The conservative response – outlined above by the Globe and Paul Wells – describes an effort to assert control over these non-state actors and opinion shapers. To bully them into line and force them to not only cooperate with but mimic the government’s priorities.

This strategy will not work.

Over the short term the talent in Canada’s foreign policy network will simply balk. The best will leave for other countries which will seek to engage them on policy, not declare war on independent thought. Today we risk the great “hallowing out” of our foreign policy capacity (and thus international influence) not because the quality of our diplomats or military will decline, but because the quality of our NGO sector will decline.

Moreover, this sector’s international influence depends on independence. Other states and public opinion more generally will not respect Canadian organizations that are seen as merely puppets of the Canadian government. Indeed, expect these types of organizations to see their influence wain to a point where they become insignificant on the international stage. In short, there will be fewer Canadian voices and they will all carry less weight.

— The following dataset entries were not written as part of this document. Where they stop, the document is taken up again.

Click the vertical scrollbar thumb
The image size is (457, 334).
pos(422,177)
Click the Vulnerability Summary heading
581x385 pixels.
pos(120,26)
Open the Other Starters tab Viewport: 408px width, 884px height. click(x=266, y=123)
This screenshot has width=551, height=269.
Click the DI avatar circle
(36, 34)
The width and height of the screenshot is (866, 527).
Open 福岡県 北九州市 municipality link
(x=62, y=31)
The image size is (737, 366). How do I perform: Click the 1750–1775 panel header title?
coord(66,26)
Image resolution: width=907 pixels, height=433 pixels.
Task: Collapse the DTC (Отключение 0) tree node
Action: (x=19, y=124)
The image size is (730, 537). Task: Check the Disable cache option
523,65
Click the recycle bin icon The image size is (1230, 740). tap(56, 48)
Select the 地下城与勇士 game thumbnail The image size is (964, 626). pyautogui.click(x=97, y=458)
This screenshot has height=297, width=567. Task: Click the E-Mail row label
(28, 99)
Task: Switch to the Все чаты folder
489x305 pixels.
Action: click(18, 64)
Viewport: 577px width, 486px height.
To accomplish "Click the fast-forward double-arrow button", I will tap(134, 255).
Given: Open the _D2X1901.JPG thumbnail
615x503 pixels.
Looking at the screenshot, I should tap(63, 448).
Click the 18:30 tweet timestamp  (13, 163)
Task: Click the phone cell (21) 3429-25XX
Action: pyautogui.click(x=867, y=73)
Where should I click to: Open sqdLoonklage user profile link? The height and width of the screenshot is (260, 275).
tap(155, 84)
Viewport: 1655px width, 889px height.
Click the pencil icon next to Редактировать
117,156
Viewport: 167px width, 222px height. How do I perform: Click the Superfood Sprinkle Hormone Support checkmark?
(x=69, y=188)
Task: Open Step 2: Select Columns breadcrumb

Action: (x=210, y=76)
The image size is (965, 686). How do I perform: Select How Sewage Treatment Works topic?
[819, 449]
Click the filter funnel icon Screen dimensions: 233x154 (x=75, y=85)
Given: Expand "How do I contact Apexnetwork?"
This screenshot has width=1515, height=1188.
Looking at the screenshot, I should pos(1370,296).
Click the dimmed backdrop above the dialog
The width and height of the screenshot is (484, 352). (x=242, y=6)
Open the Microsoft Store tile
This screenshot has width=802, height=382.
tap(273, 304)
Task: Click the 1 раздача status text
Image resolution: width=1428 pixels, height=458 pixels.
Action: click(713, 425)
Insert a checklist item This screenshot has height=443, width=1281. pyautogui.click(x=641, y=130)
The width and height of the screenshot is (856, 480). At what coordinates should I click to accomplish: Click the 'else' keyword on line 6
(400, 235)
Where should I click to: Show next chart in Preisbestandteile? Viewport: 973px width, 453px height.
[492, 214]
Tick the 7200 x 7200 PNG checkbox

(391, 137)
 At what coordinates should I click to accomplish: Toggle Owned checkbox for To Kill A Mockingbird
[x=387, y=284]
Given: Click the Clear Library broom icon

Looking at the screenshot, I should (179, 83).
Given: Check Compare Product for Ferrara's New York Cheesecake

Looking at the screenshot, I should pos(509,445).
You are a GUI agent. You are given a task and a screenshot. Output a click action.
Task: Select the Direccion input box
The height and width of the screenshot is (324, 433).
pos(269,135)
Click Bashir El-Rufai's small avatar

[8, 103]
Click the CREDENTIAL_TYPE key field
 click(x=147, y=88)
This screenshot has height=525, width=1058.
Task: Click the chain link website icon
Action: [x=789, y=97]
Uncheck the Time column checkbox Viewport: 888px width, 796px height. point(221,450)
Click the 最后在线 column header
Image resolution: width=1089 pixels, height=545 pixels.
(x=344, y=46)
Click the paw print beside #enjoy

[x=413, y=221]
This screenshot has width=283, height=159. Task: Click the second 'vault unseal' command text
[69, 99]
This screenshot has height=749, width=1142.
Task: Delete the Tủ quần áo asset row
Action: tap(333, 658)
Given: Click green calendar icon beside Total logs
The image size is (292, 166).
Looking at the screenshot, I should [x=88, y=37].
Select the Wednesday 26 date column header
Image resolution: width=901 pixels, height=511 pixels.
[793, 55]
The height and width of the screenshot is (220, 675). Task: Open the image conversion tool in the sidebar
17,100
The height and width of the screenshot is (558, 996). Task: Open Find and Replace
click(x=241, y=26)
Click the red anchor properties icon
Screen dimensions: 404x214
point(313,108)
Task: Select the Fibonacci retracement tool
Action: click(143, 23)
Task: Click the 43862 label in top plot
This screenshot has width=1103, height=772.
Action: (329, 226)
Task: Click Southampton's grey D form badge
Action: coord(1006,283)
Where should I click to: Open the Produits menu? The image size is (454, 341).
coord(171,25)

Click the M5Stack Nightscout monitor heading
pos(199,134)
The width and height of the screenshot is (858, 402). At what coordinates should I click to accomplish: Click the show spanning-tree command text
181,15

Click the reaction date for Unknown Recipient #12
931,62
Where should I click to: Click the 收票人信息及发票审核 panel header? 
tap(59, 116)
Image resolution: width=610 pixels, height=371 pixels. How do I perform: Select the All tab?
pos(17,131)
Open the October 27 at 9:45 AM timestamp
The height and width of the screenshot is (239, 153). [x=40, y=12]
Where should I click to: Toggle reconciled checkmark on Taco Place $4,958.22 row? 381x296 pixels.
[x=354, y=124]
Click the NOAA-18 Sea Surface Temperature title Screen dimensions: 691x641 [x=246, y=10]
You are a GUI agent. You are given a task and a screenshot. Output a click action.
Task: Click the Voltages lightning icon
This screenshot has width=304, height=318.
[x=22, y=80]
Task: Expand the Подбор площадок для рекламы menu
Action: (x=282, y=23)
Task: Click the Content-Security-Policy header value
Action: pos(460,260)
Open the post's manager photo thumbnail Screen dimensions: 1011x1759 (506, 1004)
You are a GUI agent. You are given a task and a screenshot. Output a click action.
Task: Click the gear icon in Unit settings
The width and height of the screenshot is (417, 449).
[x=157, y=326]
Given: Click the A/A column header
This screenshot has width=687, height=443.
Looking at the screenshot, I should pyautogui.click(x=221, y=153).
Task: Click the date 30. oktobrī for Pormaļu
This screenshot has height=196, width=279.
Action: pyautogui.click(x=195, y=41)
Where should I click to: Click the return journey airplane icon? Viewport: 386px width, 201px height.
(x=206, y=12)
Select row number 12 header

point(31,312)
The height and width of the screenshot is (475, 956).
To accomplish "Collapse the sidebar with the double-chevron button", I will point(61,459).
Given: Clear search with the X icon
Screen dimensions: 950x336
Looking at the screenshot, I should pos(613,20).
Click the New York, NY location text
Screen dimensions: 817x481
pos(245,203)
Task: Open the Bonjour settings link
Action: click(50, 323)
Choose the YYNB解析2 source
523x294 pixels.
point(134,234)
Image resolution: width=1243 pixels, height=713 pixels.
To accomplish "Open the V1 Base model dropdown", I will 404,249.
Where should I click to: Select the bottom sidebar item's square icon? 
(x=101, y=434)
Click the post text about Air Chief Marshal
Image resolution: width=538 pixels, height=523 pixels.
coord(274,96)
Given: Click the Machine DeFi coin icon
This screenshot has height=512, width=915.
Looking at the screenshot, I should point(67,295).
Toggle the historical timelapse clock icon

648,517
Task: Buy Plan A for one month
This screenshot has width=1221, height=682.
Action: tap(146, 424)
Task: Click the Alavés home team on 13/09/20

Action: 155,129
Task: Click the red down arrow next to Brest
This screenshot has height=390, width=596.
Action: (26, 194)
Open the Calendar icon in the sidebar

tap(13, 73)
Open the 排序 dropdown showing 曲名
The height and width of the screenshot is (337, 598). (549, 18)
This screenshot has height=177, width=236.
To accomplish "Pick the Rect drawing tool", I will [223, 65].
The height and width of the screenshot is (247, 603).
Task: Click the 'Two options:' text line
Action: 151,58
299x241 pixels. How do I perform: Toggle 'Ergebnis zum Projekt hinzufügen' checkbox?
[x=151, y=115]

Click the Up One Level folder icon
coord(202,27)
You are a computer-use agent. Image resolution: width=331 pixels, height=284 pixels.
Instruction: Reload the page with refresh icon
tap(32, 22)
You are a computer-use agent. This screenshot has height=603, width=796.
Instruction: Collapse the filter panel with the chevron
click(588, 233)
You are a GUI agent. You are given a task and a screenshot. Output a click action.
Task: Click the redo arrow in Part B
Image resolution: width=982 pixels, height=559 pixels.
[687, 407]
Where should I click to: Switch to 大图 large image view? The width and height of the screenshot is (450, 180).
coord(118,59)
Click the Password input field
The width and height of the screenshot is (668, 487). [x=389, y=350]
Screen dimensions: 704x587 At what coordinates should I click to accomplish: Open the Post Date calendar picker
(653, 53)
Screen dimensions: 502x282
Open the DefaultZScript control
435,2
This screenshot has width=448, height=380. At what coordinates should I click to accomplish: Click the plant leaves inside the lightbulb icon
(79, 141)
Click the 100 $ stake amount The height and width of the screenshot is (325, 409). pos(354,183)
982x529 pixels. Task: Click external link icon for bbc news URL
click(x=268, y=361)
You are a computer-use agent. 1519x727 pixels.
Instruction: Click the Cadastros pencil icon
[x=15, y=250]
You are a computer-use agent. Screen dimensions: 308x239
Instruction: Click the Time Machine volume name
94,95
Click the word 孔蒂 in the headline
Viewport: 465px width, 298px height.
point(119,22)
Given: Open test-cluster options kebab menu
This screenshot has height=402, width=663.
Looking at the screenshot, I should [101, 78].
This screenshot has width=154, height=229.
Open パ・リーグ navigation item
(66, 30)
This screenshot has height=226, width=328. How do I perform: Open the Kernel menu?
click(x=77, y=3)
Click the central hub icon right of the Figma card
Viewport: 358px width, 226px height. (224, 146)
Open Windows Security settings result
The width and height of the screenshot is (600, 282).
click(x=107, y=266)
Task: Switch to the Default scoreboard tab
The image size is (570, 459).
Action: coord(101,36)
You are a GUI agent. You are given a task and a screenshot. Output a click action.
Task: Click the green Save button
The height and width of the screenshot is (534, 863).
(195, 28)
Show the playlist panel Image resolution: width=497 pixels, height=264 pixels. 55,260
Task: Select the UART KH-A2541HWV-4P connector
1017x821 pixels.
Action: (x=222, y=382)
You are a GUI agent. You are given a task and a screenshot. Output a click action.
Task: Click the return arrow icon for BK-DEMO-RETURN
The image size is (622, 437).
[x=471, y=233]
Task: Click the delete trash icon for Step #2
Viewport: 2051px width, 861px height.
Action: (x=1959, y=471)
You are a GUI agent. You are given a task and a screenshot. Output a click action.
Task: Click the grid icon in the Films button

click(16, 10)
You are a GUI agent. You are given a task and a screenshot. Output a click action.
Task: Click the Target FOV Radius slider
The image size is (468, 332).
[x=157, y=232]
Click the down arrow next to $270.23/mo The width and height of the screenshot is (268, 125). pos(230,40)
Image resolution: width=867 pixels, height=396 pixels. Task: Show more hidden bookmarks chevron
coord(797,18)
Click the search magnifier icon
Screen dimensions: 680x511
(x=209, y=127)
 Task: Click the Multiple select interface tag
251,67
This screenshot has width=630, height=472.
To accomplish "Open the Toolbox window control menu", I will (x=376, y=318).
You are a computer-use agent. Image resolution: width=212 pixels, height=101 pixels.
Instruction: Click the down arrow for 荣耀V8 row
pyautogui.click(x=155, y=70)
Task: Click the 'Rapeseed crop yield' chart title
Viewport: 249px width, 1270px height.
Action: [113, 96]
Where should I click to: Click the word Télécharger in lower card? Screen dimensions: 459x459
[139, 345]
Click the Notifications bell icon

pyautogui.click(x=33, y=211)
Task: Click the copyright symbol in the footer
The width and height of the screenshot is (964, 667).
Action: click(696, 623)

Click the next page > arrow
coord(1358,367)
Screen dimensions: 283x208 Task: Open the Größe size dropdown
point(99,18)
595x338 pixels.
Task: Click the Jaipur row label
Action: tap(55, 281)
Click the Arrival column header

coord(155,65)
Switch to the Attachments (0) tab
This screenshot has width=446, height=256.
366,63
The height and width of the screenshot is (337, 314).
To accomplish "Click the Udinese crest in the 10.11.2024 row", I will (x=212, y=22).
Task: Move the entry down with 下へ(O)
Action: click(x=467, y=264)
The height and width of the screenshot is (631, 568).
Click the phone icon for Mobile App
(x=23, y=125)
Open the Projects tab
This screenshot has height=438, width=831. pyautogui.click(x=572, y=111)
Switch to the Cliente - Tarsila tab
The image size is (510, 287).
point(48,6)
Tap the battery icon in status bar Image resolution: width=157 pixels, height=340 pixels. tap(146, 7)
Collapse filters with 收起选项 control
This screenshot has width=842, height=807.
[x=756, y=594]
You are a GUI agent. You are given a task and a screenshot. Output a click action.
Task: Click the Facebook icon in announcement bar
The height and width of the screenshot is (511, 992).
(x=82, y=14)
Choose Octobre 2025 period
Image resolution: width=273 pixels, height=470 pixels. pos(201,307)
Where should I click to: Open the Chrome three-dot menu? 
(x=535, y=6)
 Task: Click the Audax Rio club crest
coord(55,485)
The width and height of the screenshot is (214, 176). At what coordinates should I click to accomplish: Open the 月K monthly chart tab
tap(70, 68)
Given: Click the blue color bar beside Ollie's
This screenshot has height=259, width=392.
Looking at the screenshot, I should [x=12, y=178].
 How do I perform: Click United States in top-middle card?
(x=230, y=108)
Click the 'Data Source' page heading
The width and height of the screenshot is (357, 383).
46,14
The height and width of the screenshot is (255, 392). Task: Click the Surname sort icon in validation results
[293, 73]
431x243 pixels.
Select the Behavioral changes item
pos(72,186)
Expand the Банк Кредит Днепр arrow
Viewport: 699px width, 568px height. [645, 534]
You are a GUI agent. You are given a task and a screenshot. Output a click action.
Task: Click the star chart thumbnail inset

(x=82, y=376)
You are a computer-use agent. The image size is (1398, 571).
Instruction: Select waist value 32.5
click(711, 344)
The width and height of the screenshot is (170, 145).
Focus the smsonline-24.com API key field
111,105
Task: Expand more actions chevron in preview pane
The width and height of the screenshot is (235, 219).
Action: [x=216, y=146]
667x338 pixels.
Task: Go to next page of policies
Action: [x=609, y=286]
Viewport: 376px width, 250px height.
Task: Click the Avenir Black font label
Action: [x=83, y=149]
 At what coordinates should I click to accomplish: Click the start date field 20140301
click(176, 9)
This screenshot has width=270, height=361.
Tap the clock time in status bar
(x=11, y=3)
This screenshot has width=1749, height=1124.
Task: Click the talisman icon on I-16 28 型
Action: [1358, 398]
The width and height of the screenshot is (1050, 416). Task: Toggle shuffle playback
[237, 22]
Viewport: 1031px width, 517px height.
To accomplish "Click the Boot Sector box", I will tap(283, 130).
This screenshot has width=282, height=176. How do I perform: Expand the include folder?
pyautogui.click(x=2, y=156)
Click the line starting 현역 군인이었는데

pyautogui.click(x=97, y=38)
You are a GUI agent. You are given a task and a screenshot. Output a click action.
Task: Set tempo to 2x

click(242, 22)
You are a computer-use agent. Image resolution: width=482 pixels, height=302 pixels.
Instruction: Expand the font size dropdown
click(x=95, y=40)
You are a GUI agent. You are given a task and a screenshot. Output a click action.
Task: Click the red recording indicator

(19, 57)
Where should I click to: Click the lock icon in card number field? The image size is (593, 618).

Finally however, the ecosystem will adjust. Already many Canadian organizations that work and engage in international issues find it cumbersome to work with Government. People I speak with often eschew CIDA grants since the reporting mechanisms they come with are often more expensive to implement than the value of the grant. Now that Government money is linked with political interference and meddling, an increasing number of organizations will avoid engaging the Canadian government altogether. The result? A NGO sector that is actively hostile – or at best indifferent – to the government and a diminished capacity to coordinate action, research and policy across the Canadian foreign policy ecosystem.  In short, the Canadian government will have no more control over internationally focused resources, but it will have shrunk the country’s collective influence.

In a networked world you can’t control the network, you can only seek to influence it. This government’s actions are a case study in how to lose credibility and sacrifice capacity. If, however, they don’t want a Canada that engages in the world, perhaps, in their mind, it is all worth it.